Bereits Mitte der 1960er Jahre begann sich Horst H. Baumann sukzessive von der Fotografie zu verabschieden. Was ihn danach umtrieb, waren medienübergreifende Konzepte, multimediale Installationen, ephemere Architekturen im Dienste neuer, bewegter Medien wie Film, Fernsehen und Video. Am Ende sollte es „die intensive, strahlende Lichtquelle des Lasers“ sein, die ihn umtrieb und ihn bis zum Ende seines Lebens immer wieder neue Projekte entwickeln und Vorhaben ansteuern ließ.

Zeitlebens hat sich Horst H. Baumann als „Lichtkünstler“ in einem übergeordneten Sinne verstanden, als Kreativer, der mit Licht schreibt und sich dabei unterschiedlicher Techniken bedient. Bewusst verzichtet die Mannheimer Ausstellung auf eine – ohnehin nicht zu leistende – Gesamtdarstellung seines Wirkens und legt stattdessen den Schwerpunkt auf seine Zeit als Fotograf.

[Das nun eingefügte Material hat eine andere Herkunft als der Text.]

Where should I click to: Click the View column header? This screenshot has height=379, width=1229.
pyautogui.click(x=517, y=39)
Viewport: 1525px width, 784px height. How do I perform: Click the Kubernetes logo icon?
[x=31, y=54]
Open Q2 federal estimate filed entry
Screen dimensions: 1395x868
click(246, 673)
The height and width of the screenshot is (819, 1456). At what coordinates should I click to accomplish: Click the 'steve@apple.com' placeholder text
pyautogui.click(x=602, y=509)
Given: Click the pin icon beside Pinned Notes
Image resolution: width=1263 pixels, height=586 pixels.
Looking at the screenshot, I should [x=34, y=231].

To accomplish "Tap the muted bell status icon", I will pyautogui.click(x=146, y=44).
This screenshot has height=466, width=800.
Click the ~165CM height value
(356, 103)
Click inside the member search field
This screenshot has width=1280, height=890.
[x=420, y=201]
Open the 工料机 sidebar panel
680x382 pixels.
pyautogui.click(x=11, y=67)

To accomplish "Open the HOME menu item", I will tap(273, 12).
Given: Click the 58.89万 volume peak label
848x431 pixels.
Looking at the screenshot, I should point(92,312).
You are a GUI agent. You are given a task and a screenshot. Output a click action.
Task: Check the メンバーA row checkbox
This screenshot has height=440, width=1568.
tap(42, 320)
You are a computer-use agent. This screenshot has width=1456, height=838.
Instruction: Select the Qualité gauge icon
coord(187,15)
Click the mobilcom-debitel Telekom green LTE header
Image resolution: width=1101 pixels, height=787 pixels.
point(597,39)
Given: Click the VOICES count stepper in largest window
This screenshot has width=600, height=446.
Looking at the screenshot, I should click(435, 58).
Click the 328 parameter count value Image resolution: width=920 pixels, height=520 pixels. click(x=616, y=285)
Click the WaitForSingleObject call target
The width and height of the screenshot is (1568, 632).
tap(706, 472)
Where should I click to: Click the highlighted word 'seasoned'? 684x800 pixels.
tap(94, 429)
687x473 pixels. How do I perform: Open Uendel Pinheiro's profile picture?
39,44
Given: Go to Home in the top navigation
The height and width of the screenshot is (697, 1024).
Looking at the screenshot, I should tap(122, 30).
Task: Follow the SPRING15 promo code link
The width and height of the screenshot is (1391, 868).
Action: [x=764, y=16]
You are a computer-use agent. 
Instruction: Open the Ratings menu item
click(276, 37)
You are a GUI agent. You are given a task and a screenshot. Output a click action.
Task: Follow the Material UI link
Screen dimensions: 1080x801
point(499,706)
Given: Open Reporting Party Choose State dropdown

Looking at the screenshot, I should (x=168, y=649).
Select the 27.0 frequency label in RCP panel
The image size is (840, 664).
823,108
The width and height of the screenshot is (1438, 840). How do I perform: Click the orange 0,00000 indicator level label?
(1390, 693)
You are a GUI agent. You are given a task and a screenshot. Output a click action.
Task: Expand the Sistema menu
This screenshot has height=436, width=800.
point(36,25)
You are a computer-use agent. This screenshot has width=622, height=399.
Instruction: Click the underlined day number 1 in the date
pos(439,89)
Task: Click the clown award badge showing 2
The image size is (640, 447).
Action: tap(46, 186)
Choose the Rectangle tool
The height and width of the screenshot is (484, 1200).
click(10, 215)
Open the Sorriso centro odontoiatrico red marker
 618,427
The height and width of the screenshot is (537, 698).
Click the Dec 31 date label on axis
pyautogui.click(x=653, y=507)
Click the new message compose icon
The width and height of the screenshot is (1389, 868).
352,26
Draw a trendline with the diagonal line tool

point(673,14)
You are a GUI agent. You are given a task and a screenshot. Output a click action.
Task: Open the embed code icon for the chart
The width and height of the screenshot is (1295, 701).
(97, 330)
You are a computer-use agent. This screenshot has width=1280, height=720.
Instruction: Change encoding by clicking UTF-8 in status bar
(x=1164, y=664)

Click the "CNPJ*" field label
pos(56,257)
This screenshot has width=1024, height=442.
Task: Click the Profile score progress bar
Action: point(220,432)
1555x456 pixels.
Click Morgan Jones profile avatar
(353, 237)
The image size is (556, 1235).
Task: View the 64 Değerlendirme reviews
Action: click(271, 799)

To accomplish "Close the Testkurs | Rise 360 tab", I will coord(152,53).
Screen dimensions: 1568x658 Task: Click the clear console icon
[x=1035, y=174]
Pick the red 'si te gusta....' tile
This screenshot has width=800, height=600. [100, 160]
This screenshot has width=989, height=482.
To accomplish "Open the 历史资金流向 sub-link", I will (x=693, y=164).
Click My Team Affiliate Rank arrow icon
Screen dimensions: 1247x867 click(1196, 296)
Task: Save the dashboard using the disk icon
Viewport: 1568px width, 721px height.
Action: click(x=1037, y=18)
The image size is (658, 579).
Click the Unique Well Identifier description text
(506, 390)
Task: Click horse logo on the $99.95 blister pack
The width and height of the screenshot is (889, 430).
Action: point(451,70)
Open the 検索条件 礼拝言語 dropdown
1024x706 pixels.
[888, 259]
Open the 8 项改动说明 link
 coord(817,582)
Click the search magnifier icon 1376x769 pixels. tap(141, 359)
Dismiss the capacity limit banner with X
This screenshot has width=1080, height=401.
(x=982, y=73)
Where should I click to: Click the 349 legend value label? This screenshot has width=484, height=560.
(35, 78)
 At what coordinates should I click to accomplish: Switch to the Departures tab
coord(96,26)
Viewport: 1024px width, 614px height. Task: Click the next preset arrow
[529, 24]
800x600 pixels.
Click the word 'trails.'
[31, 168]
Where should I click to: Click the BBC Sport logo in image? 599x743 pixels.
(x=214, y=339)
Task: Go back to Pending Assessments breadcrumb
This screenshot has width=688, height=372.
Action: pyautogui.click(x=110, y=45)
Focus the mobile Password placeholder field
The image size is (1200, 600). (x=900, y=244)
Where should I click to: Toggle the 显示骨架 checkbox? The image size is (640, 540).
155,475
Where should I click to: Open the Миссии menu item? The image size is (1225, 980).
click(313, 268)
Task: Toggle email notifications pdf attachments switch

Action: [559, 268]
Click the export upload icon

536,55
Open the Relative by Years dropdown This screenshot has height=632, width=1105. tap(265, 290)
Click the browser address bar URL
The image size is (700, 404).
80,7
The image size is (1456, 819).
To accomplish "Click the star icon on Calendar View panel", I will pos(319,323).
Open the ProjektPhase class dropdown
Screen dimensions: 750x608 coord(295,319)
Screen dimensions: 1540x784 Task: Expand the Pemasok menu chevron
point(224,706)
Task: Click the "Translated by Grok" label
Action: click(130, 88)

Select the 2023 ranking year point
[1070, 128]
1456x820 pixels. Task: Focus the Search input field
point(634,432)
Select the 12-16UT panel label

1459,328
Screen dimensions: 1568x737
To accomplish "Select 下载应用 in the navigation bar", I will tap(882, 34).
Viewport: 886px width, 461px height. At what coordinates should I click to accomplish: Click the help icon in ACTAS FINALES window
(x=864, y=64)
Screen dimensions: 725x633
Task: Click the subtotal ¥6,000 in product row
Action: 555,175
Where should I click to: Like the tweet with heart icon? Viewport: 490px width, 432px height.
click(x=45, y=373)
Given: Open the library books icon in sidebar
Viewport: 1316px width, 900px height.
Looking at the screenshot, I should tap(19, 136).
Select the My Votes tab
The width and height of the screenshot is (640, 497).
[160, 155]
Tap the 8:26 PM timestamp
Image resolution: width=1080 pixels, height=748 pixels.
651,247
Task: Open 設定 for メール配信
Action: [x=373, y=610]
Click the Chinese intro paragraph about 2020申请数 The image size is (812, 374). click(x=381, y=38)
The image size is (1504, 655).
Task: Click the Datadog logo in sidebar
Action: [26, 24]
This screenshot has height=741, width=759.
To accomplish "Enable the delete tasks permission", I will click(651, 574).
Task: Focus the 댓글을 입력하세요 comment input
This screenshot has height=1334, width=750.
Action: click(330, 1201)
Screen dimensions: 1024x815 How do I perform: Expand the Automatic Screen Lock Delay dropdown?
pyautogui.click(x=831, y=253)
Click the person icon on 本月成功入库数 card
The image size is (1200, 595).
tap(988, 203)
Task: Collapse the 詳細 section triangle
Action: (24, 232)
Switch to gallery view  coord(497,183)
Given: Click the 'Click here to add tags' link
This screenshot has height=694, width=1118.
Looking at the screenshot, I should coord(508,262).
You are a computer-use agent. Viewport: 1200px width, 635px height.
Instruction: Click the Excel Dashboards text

Horst H. Baumann um 1960 war in der Tat ein Star, ein Label, eine Marke und ein Garant für Fotografie auf Weltniveau. Dass er in Vergessenheit geraten ist, mag tragisch klingen, bietet aber die Chance für eine Wiederentdeckung auf der Basis seines Nachlasses, der zum ersten Mal über Originalabzüge eine Renaissance erfährt.